Decided January 24, 2008

Berman, Fink & Van Horn, Charles H. Van Horn, Steven A. Wagner, for appellant.

It is well settled that

[although a trial judge has inherent power during the same term of court in which the judgment was rendered to revise, correct, revoke, modify or vacate such judgment, . . . this authority does not extend beyond the same term of court, unless a motion to modify or vacate, et cetera, was filed within the same term of court.

(Citations omitted.) Tanaka v. Pecqueur, 268 Ga. App. 380, 381-382 (1) (601 SE2d 830) (2004); see Cherry v. Moreton Rolleston, Jr. Living Trust, 273 Ga. App. 876, 879 (616 SE2d 157) (2005). The judgment at issue here, the dismissal of Walker and Poole’s motion to set aside, was filed in May 2006. The motion to modify that judgment, Walker and Poole’s motion for reconsideration, was filed on January 23,2007, four terms after the motion to set aside was dismissed. The trial court’s February 2007 order granting Walker and Poole’s motion for reconsideration, was also filed four terms after the motion to set aside was dismissed.

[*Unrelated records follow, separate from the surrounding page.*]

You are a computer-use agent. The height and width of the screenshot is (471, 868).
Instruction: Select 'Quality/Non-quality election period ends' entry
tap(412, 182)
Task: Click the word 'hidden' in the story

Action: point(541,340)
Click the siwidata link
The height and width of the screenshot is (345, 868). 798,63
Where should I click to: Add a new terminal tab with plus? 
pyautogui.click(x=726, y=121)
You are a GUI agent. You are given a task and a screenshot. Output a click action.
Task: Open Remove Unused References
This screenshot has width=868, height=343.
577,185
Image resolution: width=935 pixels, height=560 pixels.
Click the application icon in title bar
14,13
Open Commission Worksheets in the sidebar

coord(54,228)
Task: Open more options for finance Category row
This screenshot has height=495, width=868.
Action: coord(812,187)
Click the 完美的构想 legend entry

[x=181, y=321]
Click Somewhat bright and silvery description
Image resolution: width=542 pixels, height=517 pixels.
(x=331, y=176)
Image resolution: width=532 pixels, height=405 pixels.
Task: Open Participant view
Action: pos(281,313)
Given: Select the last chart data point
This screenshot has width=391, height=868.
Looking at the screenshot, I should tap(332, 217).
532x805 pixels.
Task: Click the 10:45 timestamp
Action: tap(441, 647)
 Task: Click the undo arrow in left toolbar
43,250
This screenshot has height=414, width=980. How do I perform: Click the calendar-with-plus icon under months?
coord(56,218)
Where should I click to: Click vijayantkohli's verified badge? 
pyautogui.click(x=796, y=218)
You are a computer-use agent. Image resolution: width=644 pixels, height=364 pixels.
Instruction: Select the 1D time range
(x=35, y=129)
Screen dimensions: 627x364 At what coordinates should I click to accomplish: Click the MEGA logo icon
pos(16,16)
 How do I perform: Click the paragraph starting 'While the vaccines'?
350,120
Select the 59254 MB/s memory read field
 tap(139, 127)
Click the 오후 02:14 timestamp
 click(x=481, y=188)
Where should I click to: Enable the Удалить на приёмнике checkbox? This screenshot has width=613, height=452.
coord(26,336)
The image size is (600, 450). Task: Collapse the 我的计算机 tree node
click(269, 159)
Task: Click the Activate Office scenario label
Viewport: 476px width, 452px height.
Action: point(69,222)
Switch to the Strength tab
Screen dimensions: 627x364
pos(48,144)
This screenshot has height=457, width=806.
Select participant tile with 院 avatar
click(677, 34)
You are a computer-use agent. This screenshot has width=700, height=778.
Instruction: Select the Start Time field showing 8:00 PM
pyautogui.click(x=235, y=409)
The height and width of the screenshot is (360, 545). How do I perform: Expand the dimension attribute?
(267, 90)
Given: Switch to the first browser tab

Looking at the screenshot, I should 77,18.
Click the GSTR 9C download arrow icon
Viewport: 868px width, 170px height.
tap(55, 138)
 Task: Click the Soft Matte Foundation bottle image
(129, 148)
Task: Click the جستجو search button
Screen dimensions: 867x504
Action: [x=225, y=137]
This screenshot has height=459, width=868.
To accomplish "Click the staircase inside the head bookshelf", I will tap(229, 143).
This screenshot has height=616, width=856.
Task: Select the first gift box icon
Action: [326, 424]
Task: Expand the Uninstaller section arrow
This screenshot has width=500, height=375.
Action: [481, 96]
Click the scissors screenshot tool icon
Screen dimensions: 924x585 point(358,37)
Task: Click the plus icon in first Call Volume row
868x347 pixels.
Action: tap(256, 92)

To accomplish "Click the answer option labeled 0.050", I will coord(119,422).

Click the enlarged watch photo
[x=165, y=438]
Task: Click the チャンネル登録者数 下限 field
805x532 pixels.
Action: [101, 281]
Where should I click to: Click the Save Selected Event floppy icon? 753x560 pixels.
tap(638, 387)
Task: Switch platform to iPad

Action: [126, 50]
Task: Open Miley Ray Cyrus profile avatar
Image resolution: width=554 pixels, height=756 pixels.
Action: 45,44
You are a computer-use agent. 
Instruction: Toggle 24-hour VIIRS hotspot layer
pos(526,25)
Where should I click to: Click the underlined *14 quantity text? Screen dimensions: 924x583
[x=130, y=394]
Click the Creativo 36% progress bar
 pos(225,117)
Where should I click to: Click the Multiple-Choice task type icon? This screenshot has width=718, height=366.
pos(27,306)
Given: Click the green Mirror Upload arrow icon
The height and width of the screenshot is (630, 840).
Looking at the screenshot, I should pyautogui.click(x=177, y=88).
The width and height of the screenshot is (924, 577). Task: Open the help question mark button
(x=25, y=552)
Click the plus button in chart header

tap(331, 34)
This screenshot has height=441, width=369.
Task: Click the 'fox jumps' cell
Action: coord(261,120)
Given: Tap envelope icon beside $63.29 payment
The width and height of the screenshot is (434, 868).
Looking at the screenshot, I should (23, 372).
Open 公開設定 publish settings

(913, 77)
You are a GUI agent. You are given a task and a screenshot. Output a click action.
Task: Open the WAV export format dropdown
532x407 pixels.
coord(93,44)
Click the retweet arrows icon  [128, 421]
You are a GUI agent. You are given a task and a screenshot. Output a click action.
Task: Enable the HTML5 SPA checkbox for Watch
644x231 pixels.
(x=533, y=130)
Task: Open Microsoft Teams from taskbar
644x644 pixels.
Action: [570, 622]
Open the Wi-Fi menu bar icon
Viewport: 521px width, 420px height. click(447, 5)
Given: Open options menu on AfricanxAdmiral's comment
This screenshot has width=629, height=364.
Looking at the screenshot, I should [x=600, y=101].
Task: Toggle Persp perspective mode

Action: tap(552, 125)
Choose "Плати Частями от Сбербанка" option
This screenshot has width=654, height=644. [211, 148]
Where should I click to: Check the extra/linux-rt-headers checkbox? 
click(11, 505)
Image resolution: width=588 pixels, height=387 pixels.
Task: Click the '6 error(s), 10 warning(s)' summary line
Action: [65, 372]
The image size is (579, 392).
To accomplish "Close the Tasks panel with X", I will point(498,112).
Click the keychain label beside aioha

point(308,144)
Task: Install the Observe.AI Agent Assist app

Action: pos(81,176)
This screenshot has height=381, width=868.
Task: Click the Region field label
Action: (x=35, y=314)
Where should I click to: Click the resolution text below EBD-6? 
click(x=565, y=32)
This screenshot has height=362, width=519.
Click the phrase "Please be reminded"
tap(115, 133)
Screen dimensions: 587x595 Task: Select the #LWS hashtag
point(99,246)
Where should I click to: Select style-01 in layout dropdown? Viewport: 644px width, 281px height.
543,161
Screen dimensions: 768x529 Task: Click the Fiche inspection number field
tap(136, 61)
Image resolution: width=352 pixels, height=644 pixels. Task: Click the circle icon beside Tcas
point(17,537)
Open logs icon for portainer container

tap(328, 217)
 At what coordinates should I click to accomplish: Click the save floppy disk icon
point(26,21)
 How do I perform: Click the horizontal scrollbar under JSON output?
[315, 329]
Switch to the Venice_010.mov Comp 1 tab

Under these circumstances, the trial court was without authority to grant Walker and Poole’s motion for reconsideration seeking to vacate or modify the May 2006 dismissal of their motion to set aside, and the February 21, 2007 order is void. See Cherry, supra, 273 Ga. App. at 880; Tanaka, supra, 268 Ga. App. at 382 (1).

Judgment reversed.

Barnes, C. J., and Miller, J., concur.

Zachary & Segraves, Kenneth L. Levy, for appellees. 
      
       Monarch is no longer a party to the lawsuit as it subsequently dismissed its claims against Levin.
     
      
       Levin’s counsel apparently had no difficulty gaining access to the courtroom and was present for the hearing.
     
      
       Counsel offered no explanation of his apparent failure to check on the status of the motion to set aside to determine whether the hearing actually took place and whether a ruling was made on the motion.
     
      
       The State Court of Fulton County has six terms of court which commence on the first Monday of January, March, May, July, September, and November. See OCGA§ 15-7-40; see also Ga. L. 1983, p. 4501, § 1.
     
      
       Walker and Poole argue that Levin has waived his right to challenge the timeliness of the trial court’s reconsideration of their motion to set aside, because he failed to raise that argument below. It is not necessary, however, “that the certain illegality which renders this judgment void, be raised below or else be waived, for the judgment is a nullity in the first place and cannot be relied upon.” (Citations omitted.) Griffith v. Brooks, 193 Ga. App. 762, 765 (1) (389 SE2d 246) (1989).